- Records shown:
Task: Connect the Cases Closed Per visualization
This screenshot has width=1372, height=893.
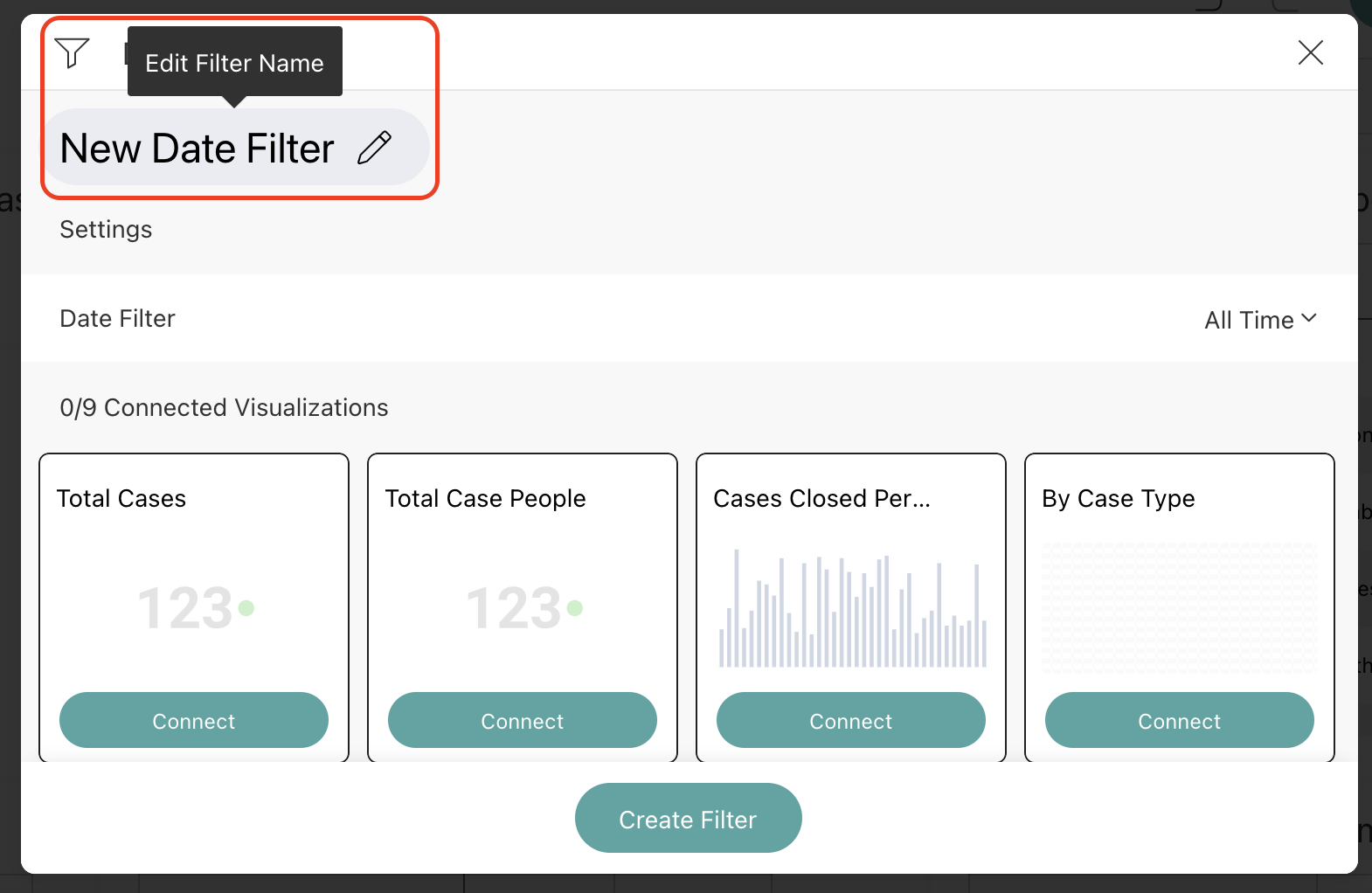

--

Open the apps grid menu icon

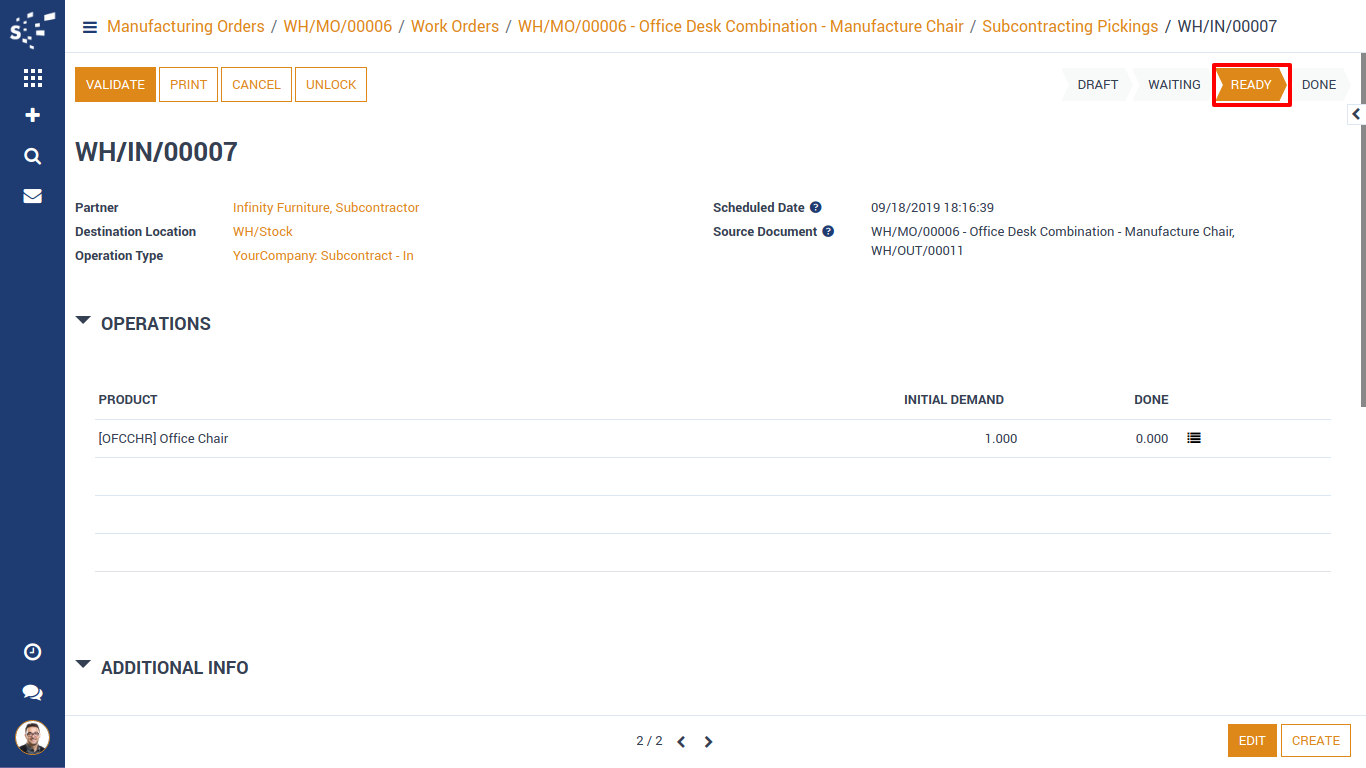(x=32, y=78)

==

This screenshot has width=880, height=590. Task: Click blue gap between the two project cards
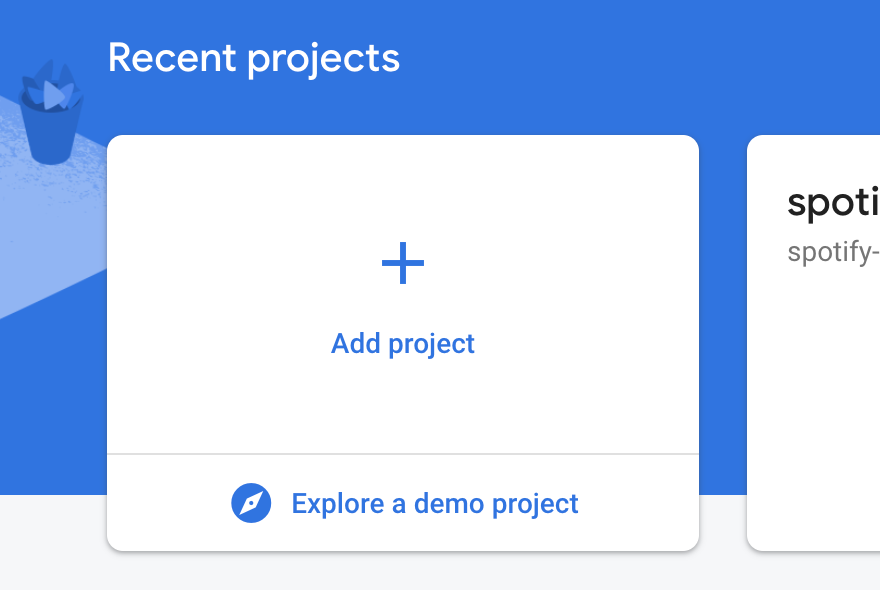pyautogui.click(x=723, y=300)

- Task goal: Out of the data above, give again only the lines starting at the one holding "Task: Connect the" and ending at the one holding "This screenshot has width=1372, height=893.", unchanged.

- Response to this exercise:
Task: Connect the Cases Closed Per visualization
This screenshot has width=1372, height=893.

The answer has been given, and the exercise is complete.